Soon the power of the hoses had beaten the fire into submission and the area was cordoned off. The guests filed back inside to pay their bills.
The toad gentleman remained seated at table twenty-two while I matched guest to mink. There was a lot of shouting about lost items; William was called, but the fire seemed to have endowed him with an ancient kind of Zen and even his verbal abuse was tranquil.
The toad gentleman caught my eye as I said thank you so much for coming, we do apologise for the disruption – a thousand times or more. He was holding up his iPad for me to see. I squinted at it. He beckoned me closer.
On the screen, a mauve heart was efflorescing with digital emotion: it was spurting something. His tongue darted out again; it was the same colour as the he
art.
‘Your fucking friends have left without paying again,’ said Madeline, bulldozing into reception. ‘It’s coming out of your pay cheque.’ She looked at the receipt. ‘£790.’
I tried to call Freddie, but he didn’t answer.
Reluctantly, I called Jasper.
‘Come and play,’ he giggled. ‘We’re playing.’
‘Where?’
‘Upstairs. Up.’
I went back through the restaurant towards the slanting stairs that spiralled up the interior of the building.
The toad man shot out a toad hand as I passed. He held my wrist. He was wearing red and gold cufflinks. ‘Please,’ he said in a gentle voice.
I stopped.
His pond eyes looked up into mine.
‘The restaurant’s closed now, sir. If you wouldn’t—’
‘Sit with me for just one moment.’
I did.
We were alone, side by side, on the leather banquette. He plucked the single white orchid out of the vase on the table and gave it to me.
‘Thanks,’ I said. ‘But that’s restaurant property. They get put in the fridge overnight. There are CCTV cameras everywhere.’
His comb-over fell into his face. His scalp was slick. There were brown speckles on his forehead and veiny networks on his cheeks.
‘My wife died last year,’ he said. ‘Breast cancer.’
I frowned.
‘Yes, it was a terrible, irreplaceable loss. We’d been married for thirty years.’ He looked down. ‘I’ve been waiting for a woman like you. I’ve been waiting to impart jouissance to a woman like you. Do you know what jouissance is?’
I shook my head.
‘It is the extreme of pleasure,’ he said. ‘Where pleasure meets non-pleasure and life, existence, the cosmos becomes a black hole. It is the threshold of pleasure and pain, of sanity and insanity.’ He paused. ‘Of Eros and Thanatos.’
I stood up and gave a sunny, American smile. ‘I do hope you enjoyed the salmon.’
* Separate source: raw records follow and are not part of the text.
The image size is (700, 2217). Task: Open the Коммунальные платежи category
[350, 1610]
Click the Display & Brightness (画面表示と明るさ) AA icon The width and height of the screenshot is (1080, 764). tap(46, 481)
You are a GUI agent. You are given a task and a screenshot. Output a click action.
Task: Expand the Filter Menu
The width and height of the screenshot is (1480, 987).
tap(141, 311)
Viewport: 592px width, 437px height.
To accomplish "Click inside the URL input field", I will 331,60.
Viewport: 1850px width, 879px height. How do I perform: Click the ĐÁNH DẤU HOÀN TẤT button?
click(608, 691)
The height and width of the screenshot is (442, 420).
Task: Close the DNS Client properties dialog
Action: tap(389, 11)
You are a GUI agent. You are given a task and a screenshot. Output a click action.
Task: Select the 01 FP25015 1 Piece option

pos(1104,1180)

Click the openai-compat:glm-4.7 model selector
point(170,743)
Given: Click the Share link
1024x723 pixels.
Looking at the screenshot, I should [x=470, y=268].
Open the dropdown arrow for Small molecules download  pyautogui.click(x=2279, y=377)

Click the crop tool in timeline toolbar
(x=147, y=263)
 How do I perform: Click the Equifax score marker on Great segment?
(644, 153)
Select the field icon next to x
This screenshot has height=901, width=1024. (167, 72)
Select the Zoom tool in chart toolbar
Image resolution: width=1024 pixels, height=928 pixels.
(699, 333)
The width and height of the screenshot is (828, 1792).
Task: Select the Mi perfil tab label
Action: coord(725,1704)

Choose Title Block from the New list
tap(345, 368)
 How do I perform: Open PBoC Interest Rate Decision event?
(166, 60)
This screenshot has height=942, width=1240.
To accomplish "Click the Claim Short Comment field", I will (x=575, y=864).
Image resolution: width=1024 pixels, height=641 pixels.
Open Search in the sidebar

‘Where are you from?’ he asked me.
‘France,’ I lied. ‘Paris.’
That tongue again. It was actually the colour of beetroot. He extended it to maximum length, as though trying to catch a fly. He waggled it around. Then he put it back in his mouth. ‘Please come to the ASH Hotel bar after your shift.’ He slid a business card towards me. ‘I will be waiting for you from midnight onwards. I will wait all night.’